START Extract to read

Re: Which One is the Most Reliable Microcontroller?

10/31/2011 4:27 PM

SET is Single Event Transient caused by Cosmic Rays by Ionizing Semiconductor material and forming enough charge to bog off the Analog and Digital signal. Energy and LET of the Ionizing Radiation and charge particle type decides the amount of charge produced and if hit is at critical place then sure something wrong may happen just when you do not want it to happen. While SET events are predictable to some extent statistically but what they will do is very complex and not easy to predict. Some Semiconductor processes are specially designed to reduce the SET effect. Total removal is like removing COSMIC Rays which is just not possible. Cutting down their numbers and risk reduction is something that we all try to achieve.

You can easily find lots of conference papers on SET and space electronics is of lots of worry due to high Radiation environment. Tests are often done at high gamma rays doses of the order of 100kRad or about to that level.

Memory bit can simply turn ON / OFF due to SET event or even multiple of them can get affected.

END Extract to read

## Set problem
Reproduce everything in the forum post on single event transients from "You can easily" down to "to that level.", word for word.

START Source excerpt

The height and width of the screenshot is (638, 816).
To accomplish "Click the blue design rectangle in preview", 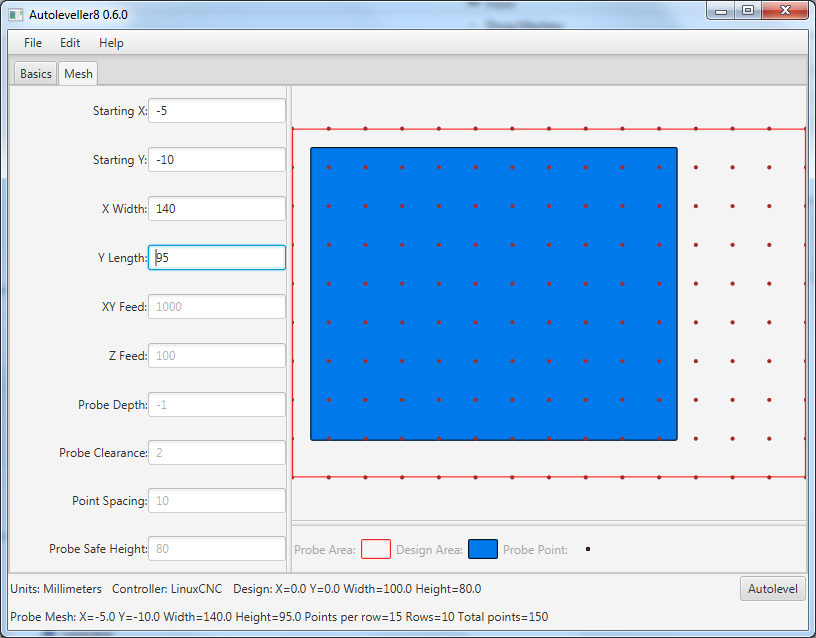I will click(x=494, y=294).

END Source excerpt

## Completed task
You can easily find lots of conference papers on SET and space electronics is of lots of worry due to high Radiation environment. Tests are often done at high gamma rays doses of the order of 100kRad or about to that level.